··· SUPPLIED DATA

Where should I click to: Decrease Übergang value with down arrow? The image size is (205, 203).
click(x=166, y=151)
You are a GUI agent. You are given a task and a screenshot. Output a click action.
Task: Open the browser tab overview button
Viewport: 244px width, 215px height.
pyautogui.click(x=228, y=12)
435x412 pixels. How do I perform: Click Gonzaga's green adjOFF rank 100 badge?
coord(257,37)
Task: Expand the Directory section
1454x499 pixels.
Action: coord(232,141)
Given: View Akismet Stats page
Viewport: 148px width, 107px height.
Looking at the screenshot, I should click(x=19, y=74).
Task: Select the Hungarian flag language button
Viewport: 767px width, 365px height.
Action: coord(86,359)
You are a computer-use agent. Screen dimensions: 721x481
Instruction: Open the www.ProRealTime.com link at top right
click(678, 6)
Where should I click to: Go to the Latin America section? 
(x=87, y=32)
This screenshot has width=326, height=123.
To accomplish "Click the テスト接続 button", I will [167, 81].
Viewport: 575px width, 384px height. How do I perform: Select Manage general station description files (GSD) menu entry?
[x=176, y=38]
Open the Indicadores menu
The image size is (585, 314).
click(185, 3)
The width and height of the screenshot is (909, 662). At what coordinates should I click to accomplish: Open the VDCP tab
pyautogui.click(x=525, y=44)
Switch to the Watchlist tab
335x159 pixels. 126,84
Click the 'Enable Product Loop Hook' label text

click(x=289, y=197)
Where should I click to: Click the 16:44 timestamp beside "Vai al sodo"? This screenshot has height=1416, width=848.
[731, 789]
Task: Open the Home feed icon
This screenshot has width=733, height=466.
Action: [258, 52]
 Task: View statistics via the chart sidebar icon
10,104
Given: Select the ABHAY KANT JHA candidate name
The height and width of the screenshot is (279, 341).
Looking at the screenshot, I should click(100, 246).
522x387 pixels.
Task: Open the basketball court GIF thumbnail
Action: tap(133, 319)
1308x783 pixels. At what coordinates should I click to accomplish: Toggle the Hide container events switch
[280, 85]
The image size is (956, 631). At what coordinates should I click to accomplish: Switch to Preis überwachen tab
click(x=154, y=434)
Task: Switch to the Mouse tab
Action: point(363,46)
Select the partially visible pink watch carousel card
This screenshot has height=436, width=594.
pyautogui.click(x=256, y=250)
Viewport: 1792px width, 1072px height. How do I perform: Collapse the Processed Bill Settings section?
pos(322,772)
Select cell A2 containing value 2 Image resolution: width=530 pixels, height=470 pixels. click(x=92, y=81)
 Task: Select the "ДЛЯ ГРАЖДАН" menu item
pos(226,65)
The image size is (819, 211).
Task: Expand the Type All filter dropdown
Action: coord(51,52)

······

▸ YOUR GOAL
Say how many lines in the data above contain the string "button", and give no other output.

▸ TASK OUTPUT
3